Segment Start: Given entries
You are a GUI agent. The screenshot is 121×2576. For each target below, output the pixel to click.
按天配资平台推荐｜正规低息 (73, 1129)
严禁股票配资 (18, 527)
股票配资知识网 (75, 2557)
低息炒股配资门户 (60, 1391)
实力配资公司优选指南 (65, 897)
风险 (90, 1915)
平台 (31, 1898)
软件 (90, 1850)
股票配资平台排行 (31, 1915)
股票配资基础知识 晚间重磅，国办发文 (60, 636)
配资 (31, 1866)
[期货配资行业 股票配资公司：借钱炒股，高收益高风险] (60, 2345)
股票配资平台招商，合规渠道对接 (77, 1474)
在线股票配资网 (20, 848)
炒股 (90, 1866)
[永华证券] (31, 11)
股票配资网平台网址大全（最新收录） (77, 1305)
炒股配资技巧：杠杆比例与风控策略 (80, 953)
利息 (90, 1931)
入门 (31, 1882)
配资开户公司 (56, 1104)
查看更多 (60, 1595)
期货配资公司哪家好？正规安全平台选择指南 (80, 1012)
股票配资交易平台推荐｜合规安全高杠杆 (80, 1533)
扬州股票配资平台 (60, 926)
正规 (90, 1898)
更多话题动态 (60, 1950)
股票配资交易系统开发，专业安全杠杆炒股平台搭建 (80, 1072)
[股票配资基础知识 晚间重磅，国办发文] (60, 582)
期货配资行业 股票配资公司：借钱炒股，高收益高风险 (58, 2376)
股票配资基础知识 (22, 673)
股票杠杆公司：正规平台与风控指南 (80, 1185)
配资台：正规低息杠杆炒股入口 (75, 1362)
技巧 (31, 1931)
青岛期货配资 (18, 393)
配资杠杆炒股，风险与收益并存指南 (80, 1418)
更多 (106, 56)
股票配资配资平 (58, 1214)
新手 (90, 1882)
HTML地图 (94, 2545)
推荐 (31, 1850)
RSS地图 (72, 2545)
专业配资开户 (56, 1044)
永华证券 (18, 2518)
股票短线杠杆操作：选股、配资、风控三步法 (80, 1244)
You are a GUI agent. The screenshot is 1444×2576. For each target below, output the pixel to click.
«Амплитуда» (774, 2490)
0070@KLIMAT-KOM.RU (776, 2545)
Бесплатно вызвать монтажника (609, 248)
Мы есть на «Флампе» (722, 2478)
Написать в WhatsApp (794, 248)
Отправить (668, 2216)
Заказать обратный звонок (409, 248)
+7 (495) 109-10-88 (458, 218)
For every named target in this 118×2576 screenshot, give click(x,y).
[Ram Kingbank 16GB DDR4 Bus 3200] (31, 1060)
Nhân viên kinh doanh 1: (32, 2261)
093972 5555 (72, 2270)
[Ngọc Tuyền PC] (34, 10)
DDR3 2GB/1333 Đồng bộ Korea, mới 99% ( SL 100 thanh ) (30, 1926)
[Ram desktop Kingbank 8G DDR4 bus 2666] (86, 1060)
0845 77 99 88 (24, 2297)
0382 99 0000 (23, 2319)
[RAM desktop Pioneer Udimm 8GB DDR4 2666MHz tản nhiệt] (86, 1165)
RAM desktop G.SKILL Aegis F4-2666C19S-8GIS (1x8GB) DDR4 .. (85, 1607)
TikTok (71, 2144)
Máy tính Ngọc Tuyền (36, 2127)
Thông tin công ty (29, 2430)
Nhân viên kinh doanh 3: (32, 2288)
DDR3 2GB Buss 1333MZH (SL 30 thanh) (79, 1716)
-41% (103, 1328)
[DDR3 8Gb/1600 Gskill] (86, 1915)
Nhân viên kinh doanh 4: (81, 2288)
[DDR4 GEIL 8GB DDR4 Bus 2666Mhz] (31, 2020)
Segment End: Given entries
▸ What the exercise asks:
Without leaving anything out, repeat every entry shown above.

▸ Written answer:
You are a GUI agent. The screenshot is 121×2576. For each target below, output the pixel to click.
按天配资平台推荐｜正规低息 (73, 1129)
严禁股票配资 (18, 527)
股票配资知识网 (75, 2557)
低息炒股配资门户 (60, 1391)
实力配资公司优选指南 (65, 897)
风险 (90, 1915)
平台 (31, 1898)
软件 (90, 1850)
股票配资平台排行 (31, 1915)
股票配资基础知识 晚间重磅，国办发文 (60, 636)
配资 (31, 1866)
[期货配资行业 股票配资公司：借钱炒股，高收益高风险] (60, 2345)
股票配资平台招商，合规渠道对接 (77, 1474)
在线股票配资网 (20, 848)
炒股 (90, 1866)
[永华证券] (31, 11)
股票配资网平台网址大全（最新收录） (77, 1305)
炒股配资技巧：杠杆比例与风控策略 (80, 953)
利息 (90, 1931)
入门 (31, 1882)
配资开户公司 (56, 1104)
查看更多 (60, 1595)
期货配资公司哪家好？正规安全平台选择指南 (80, 1012)
股票配资交易平台推荐｜合规安全高杠杆 (80, 1533)
扬州股票配资平台 (60, 926)
正规 (90, 1898)
更多话题动态 (60, 1950)
股票配资交易系统开发，专业安全杠杆炒股平台搭建 (80, 1072)
[股票配资基础知识 晚间重磅，国办发文] (60, 582)
期货配资行业 股票配资公司：借钱炒股，高收益高风险 (58, 2376)
股票配资基础知识 (22, 673)
股票杠杆公司：正规平台与风控指南 (80, 1185)
配资台：正规低息杠杆炒股入口 (75, 1362)
技巧 (31, 1931)
青岛期货配资 (18, 393)
配资杠杆炒股，风险与收益并存指南 (80, 1418)
更多 (106, 56)
股票配资配资平 (58, 1214)
新手 (90, 1882)
HTML地图 (94, 2545)
推荐 (31, 1850)
RSS地图 (72, 2545)
专业配资开户 (56, 1044)
永华证券 (18, 2518)
股票短线杠杆操作：选股、配资、风控三步法 (80, 1244)
You are a GUI agent. The screenshot is 1444×2576. For each target below, output the pixel to click.
«Амплитуда» (774, 2490)
0070@KLIMAT-KOM.RU (776, 2545)
Бесплатно вызвать монтажника (609, 248)
Мы есть на «Флампе» (722, 2478)
Написать в WhatsApp (794, 248)
Отправить (668, 2216)
Заказать обратный звонок (409, 248)
+7 (495) 109-10-88 (458, 218)
For every named target in this 118×2576 screenshot, give click(x,y).
[Ram Kingbank 16GB DDR4 Bus 3200] (31, 1060)
Nhân viên kinh doanh 1: (32, 2261)
093972 5555 (72, 2270)
[Ngọc Tuyền PC] (34, 10)
DDR3 2GB/1333 Đồng bộ Korea, mới 99% ( SL 100 thanh ) (30, 1926)
[Ram desktop Kingbank 8G DDR4 bus 2666] (86, 1060)
0845 77 99 88 (24, 2297)
0382 99 0000 (23, 2319)
[RAM desktop Pioneer Udimm 8GB DDR4 2666MHz tản nhiệt] (86, 1165)
RAM desktop G.SKILL Aegis F4-2666C19S-8GIS (1x8GB) DDR4 .. (85, 1607)
TikTok (71, 2144)
Máy tính Ngọc Tuyền (36, 2127)
Thông tin công ty (29, 2430)
Nhân viên kinh doanh 3: (32, 2288)
DDR3 2GB Buss 1333MZH (SL 30 thanh) (79, 1716)
-41% (103, 1328)
[DDR3 8Gb/1600 Gskill] (86, 1915)
Nhân viên kinh doanh 4: (81, 2288)
[DDR4 GEIL 8GB DDR4 Bus 2666Mhz] (31, 2020)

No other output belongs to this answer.